Is there a way to get more protein in these? They look delicious but I am trying to up my protein intake. Thank you
Yes! I have added some protein powder when making them and have had luck. You may just need a bit more milk but 1/4 c protein powder is great. A scoop of Greek yogurt should work as well!
I’ve made these a dozen times and they always turn out great! Last fall when my daughter had her first baby, she asked for breakfast foods that could be frozen and easily access on those busy tiring mornings. I made these and she loved them, especially since they’re healthy too! I ask her what she would like for her birthday this month, and she asked for more freezer pancakes. I flash freeze these once they’re cool and stack them in the bottom of a gallon freezer bag. She and her husband can grab out how many they’d like and the rest stay frozen. They don’t stick together at all.
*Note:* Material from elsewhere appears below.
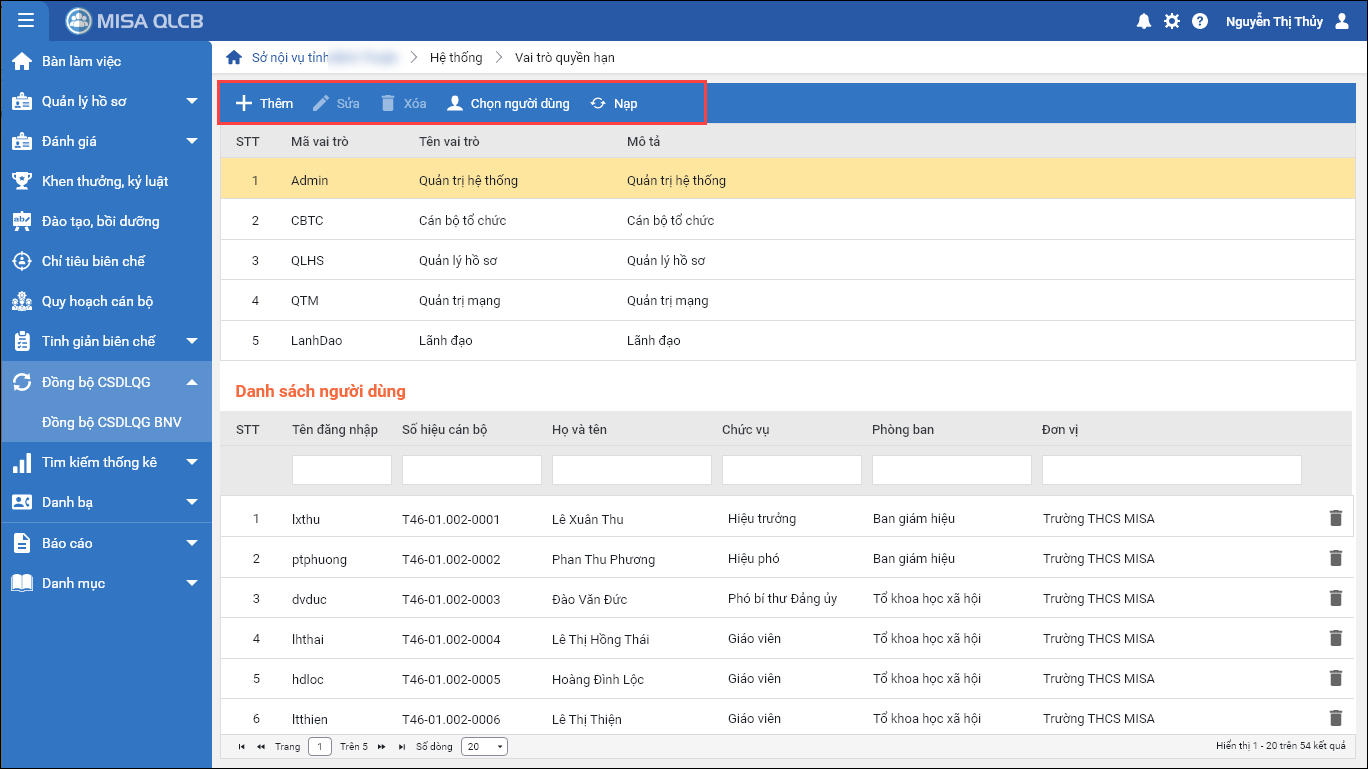The width and height of the screenshot is (1368, 769).
Task: Delete user lxthu with the trash icon
Action: click(x=1335, y=518)
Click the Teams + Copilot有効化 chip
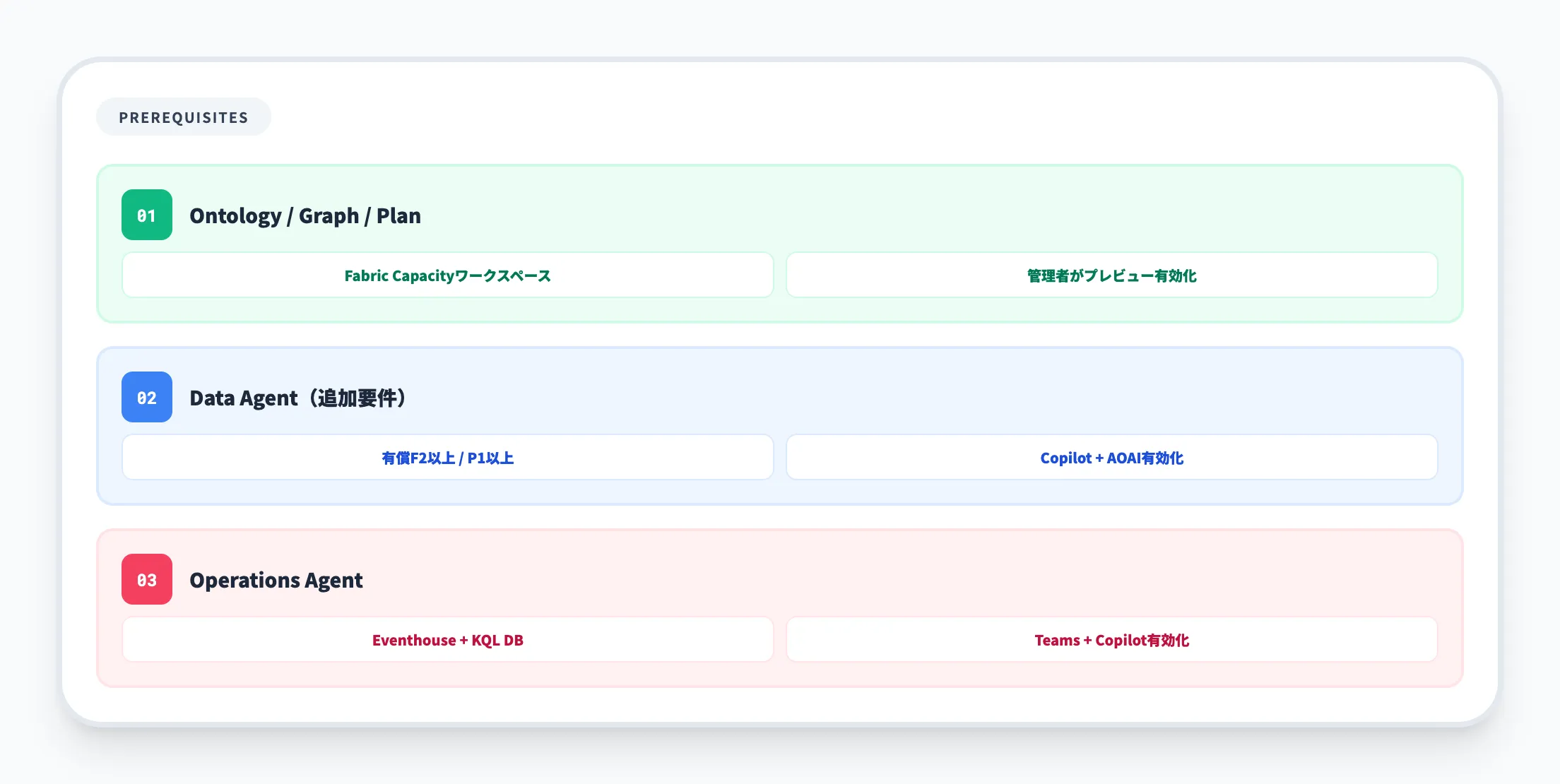Viewport: 1560px width, 784px height. (x=1111, y=640)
Thank you for sharing this delicious recipe!
Mine look nothing like the photo! They were quite thick despite adding a LOT more milk. The husband and I enjoyed them though.
Thanks for the feedback, I haven’t retested this recipe recently, so I will go back and make sure all the measurements work still and adjust as needed!
I make these all the time for my kids. Delicious!!
So wonderful to hear it!!
Is the nutrition information for one pancake?
Hi! Yes, it should be. And its a rough estimate based on an app. Also everyone makes their pancakes different sizes so that also can shift it.